▶ [TASK OBJECTIVE] Copy the lines from the line with "You are a GUI" to the line with "point(9,32)", substituting "option button" for "radio button" and changing nothing else.

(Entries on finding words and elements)

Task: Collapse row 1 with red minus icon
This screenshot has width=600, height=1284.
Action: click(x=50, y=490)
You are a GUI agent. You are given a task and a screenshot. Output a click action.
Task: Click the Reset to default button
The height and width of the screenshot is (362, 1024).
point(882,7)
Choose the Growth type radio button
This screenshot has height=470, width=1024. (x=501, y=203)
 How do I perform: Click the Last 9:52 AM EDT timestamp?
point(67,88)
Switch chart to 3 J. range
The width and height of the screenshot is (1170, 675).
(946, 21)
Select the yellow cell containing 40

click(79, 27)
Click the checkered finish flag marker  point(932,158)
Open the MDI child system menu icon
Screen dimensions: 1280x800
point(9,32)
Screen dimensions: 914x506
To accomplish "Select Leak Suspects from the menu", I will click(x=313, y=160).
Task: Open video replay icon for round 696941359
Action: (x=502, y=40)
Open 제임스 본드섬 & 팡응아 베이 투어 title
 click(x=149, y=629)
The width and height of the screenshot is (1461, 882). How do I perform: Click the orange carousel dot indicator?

▶ [RESULT OF THE EXERCISE]
You are a GUI agent. You are given a task and a screenshot. Output a click action.
Task: Click the Reset to default button
The height and width of the screenshot is (362, 1024).
point(882,7)
Choose the Growth type option button
This screenshot has height=470, width=1024. (x=501, y=203)
 How do I perform: Click the Last 9:52 AM EDT timestamp?
point(67,88)
Switch chart to 3 J. range
The width and height of the screenshot is (1170, 675).
(946, 21)
Select the yellow cell containing 40

click(79, 27)
Click the checkered finish flag marker  point(932,158)
Open the MDI child system menu icon
Screen dimensions: 1280x800
point(9,32)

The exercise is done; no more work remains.